Bref, ce qui pouvait par le passé être caché voire édulcoré, passé sous silence ou rendu invisible est devenu incontournable : les inégalités dans notre société sont criantes et le virus les accroît. Au-delà des applaudissements, des mesures devraient s’imposer. Une étude menée par la mutualité socialiste montre que le virus ne sévit pas aveuglément : la surmortalité touche beaucoup plus les personnes appauvries parce que leurs conditions de vie sont largement moins bonnes que celles des nantis, dans des logements exigus dont la promiscuité renforce le risque de propagation du virus3. Ou aussi parce que ces personnes sont plus isolées ou ont une santé tout simplement plus précaire parce qu’elles vont moins souvent chez le médecin ou sont malades sans le savoir (et donc sans se soigner). Enfin, ces catégories de personnes, lorsqu’elles ont un emploi, ne disposent généralement pas de la possibilité de recourir au télétravail, devenant ainsi de la chair à canon et s’exposant beaucoup plus aux gouttelettes du virus (d’autant plus que les mesures de protection n’ont pas nécessairement été respectées par tous les employeurs). Par ailleurs, lorsque le salaire est faible et que les symptômes du virus surgissent, certains travailleurs, par peur de la perte de revenus et de l’appauvrissement, préfèrent se rendre au travail malgré tout. Des témoignages qui nous feraient remonter au XIXe siècle. Tout cela sans compter qu’à l’occasion du deuxième confinement, l’instauration d’un couvre-feu (déjà tout un programme qui rappelle une sombre période !) a également rappelé à tous l’existence de populations laissées pour compte, notamment les « sans- » (sans-abris, sans domicile fixe).

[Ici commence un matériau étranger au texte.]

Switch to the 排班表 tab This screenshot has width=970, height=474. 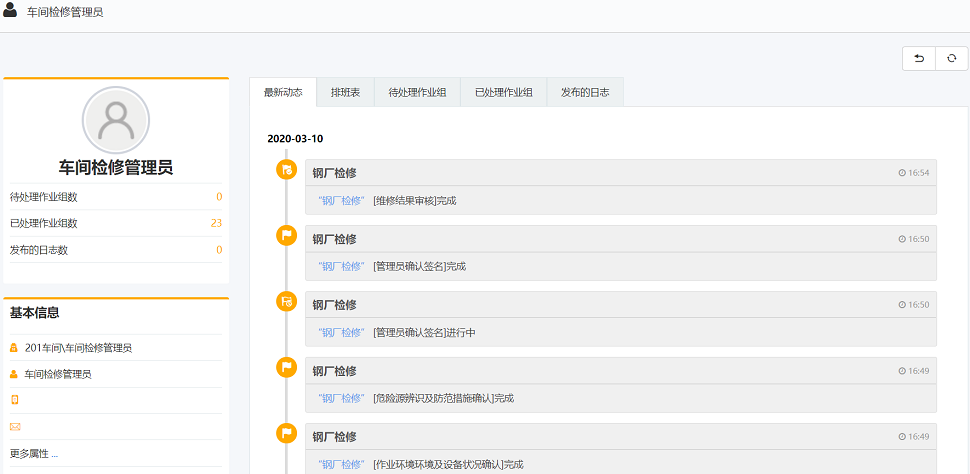click(346, 93)
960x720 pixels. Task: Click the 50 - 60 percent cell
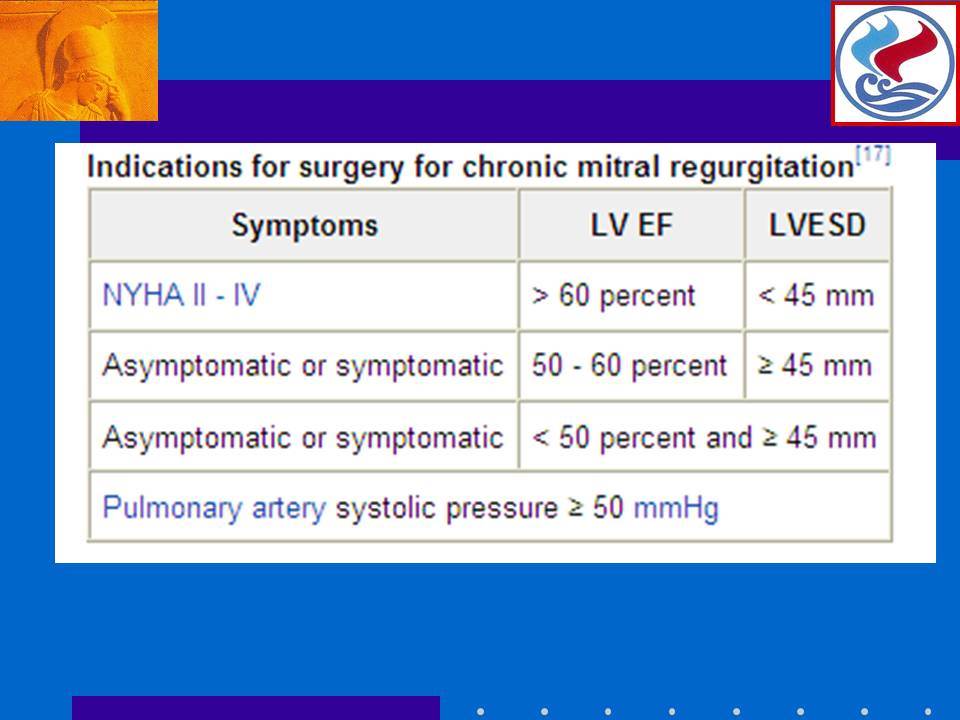coord(631,366)
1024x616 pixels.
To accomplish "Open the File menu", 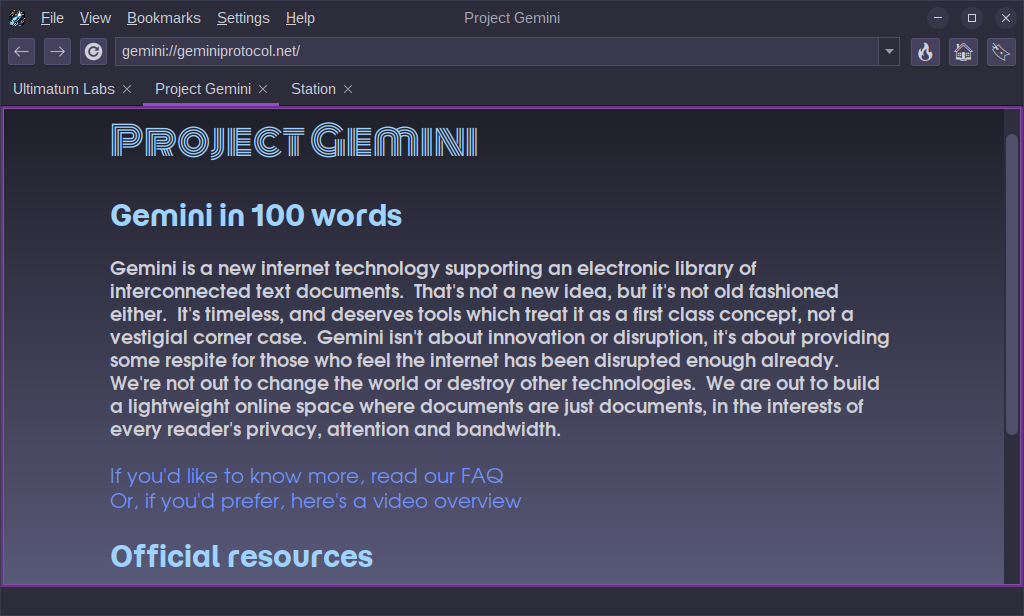I will (52, 18).
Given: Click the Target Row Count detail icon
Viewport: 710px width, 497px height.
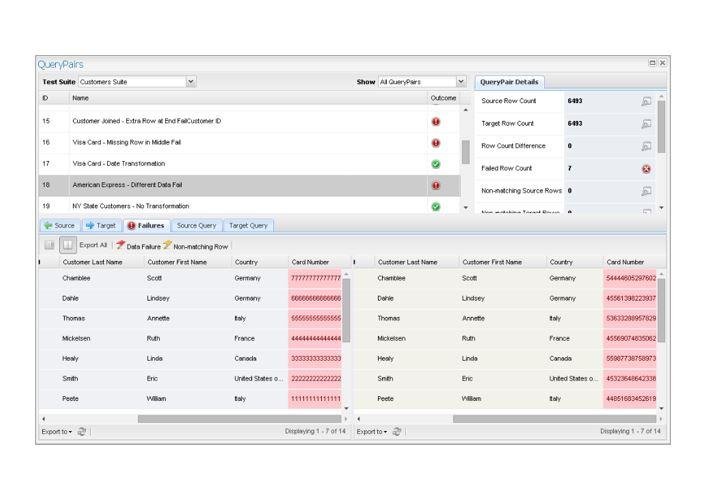Looking at the screenshot, I should [646, 124].

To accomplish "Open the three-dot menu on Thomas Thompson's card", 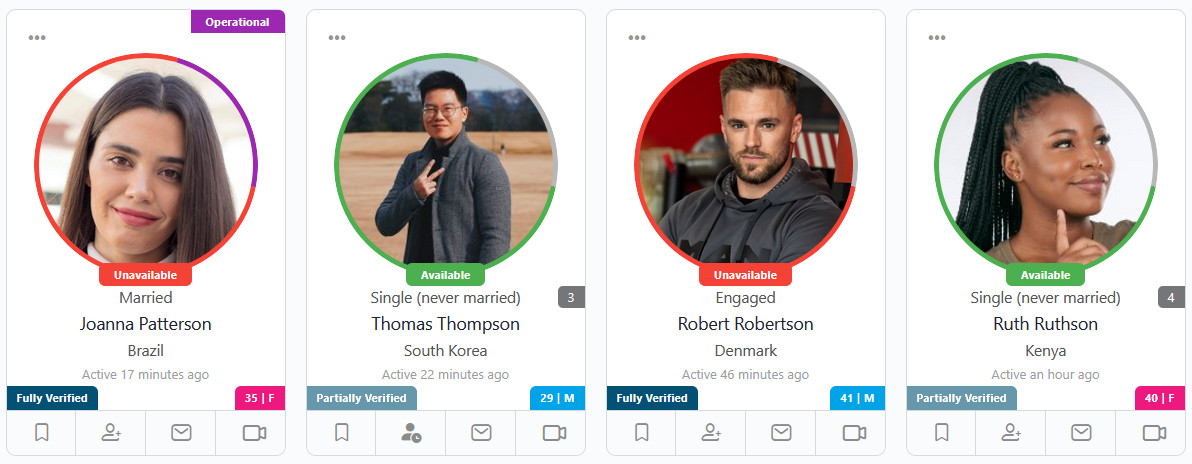I will tap(337, 38).
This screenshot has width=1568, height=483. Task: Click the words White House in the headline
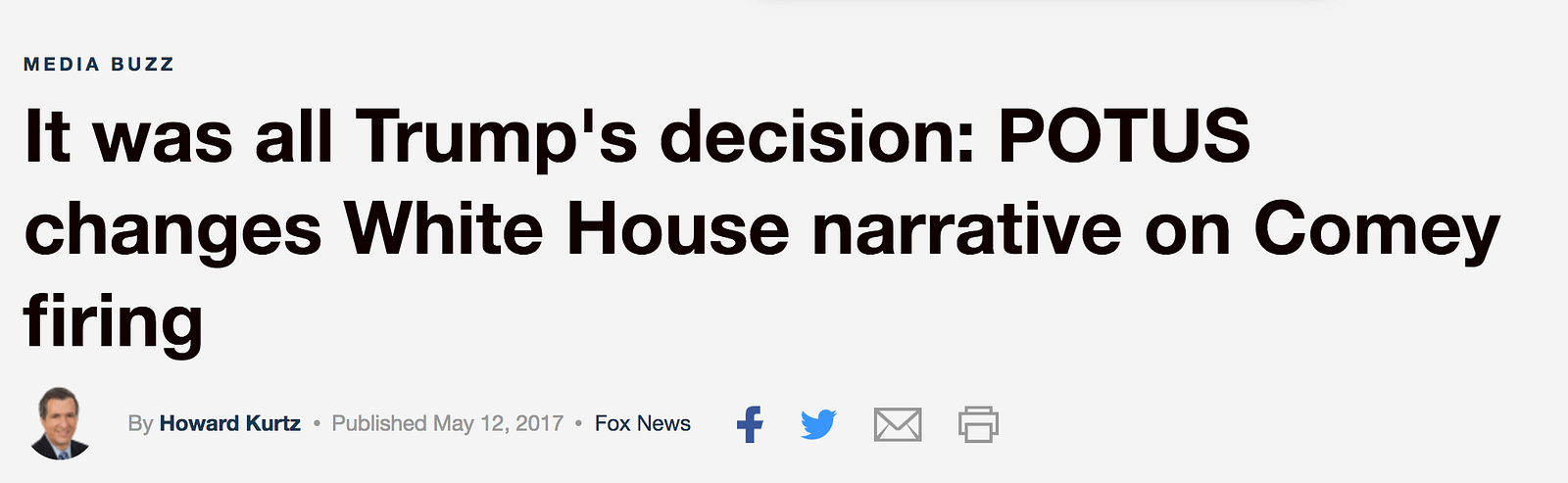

Enfin, la gestion de l’apparition du virus a également mis en lumière les fondements du mode de fonctionnement néolibéral par excellence : « un catéchisme moralisateur et dépolitisé4 » où tout le monde aurait le choix de faire précisément les bons choix (ce qui est faux), et que si certains n’y parviennent pas, ce ne peut être que de leur faute5.

© Clément Buee

Mais ce qui a été rendu invisible pendant des décennies ne pénètre pas nécessairement les esprits du cénacle politique, même une fois mis en lumière. Ainsi, lorsque la ministre de l’Intérieur évoque la règle de quatre contacts à respecter, elle ajoute immédiatement que cette règle nécessite un accès immédiat au jardin afin de ne pas circuler dans les pièces pour le rejoindre6. Elle semble ainsi partir du principe que tout le monde dispose d’un tel espace alors que des millions de personnes en Belgique n’ont tout simplement pas de jardin et subissent quotidiennement la promiscuité (à 5 sur 60m², le combat contre le virus est inégal).

Dans un monde idéal, il serait « temps de réévaluer les métiers en fonction de leur utilité réelle pour la société, car les personnes les plus rémunérées ne sont pas les plus utiles à la société »7. Et au-delà de ces boulots de merde et de la dénonciation des bullshit jobs, une véritable revalorisation salariale des plus bas salaires s’impose si la société ne veut pas voir les personnes appauvries tomber dans l’isolement et le ressentiment, des passions tristes peu propices au réenchantement de la démocratie.

  1. Frank Lepage, L’éducation populaire, Monsieur, ils n’en ont pas voulu…, Cuesmes, Éditions du Cerisier, 2007, p. 41.
  2. Michel Gheude, « Exclusion », in Pascal Durand (dir.) Les nouveaux mots du pouvoir, Bruxelles, Aden, 2007, p.214.
  3. Didier Willaert, « Oversterfte door COVID-19 bij leden SocMut », Socialistische Mutualiteiten, Septembre 2020. https://corporate.devoorzorg-bondmoyson.be/pers-onderzoek/onderzoek/oversterfte-door-corona/
  4. Gilles Pinson, La ville néolibérale, Paris, PUF, 2020, p.122.
  5. NdlR : Ceci en vertu du principe néolibéral selon lequel une société n’est pas une construction mais une génération spontanée et naturelle résultant des choix individuels et libres posés par chacun. C’est d’ailleurs dans ce sens qu’il faut entendre la célèbre sentence de Margaret Thatcher : « There is no such thing as society ».
  6. https://www.rtbf.be/info/belgique/detail_coronavirus-en-belgique-la-regle-des-4-necessite-un-acces-direct-au-jardin-declare-annelies-verlinden?id=10641723&fbclid=IwAR16Mf8OXLM7ZfkP-5-SREFsq3rwYVfD-YFmkBC3w9Z4GGc4GlxLBO8n45s.
  7. Aurore Lalucq, Reconquête. Au nom de l’intérêt général, Paris, Éditions des petits matins, 2020, p.64.